One of the most important aspects to a designer of a system is the I/O response time. The data shows measures of 0.28 milliseconds for the DataCore Parallel Server, 0.22 for the other DataCore SAN Symphony. Compared to the other systems, it’s around four times better. The reason this is so important is that the faster that I/O, the less the processor has to wait for IO (CPU wait time), the greater the throughput through the processor and lower the parallel overhead becomes. Running in concert with this is the fact that DataCore’s parallel IO architecture achieves much lower IO response times by the use of all the many cores in today’s Intel processors and has significantly reduced the path length of each IO. This is a truly virtuous circle that leads to less storage being required (more IO throughput per drive 3-6x), far fewer processors being required (4-8x), and overall the cost per IO is reduced to 12% of the traditional high performance storage arrays.

Every benchmark, of course, has its idiosyncrasies. Every workload is different.
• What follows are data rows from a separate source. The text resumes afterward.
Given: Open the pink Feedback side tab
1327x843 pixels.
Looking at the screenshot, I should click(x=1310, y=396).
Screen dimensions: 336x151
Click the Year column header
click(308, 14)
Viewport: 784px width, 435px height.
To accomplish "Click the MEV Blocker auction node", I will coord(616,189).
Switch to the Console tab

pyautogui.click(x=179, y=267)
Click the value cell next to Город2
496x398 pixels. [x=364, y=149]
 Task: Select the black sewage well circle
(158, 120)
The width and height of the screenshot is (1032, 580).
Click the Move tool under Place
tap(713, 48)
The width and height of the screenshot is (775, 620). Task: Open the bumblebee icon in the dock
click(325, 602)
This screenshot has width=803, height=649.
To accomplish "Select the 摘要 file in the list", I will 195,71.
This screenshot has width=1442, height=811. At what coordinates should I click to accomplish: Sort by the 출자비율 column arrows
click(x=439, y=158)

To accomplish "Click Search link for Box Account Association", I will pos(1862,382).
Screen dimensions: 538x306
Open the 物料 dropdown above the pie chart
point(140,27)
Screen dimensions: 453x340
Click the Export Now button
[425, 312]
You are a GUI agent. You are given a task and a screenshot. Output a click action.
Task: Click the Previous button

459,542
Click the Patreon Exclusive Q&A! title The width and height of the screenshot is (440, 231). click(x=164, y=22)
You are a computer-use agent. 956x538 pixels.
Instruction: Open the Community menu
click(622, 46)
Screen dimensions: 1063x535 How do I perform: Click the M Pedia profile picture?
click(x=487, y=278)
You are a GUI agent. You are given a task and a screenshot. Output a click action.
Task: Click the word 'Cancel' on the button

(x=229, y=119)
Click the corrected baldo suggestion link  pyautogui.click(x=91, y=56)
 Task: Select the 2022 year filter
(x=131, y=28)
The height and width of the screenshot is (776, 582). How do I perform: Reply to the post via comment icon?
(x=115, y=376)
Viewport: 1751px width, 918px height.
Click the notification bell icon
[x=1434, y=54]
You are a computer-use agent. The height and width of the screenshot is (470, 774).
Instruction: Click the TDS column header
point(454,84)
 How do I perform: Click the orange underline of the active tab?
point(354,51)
There is a need to be careful that this test workload will be a reasonable estimation of target workload.  But the data does show that the I/O overhead for DataCore systems is very likely to be significantly less than other leading storage systems, and shows how IO architecture is key to reducing system performance.

Action Item

New approaches to advancing overall system performance must be studied and applied whenever possible. Server SAN, which moves storage closer to processors without giving up shared data access, is one advance. Deploying flash-based storage devices is another, especially in situations that demand either predictable database performance or large numbers of live copies. Finally, new technologies for increasing I/O parallelism such as DataCore’s Parallel IO can amplify the benefits of Server SAN and flash storage.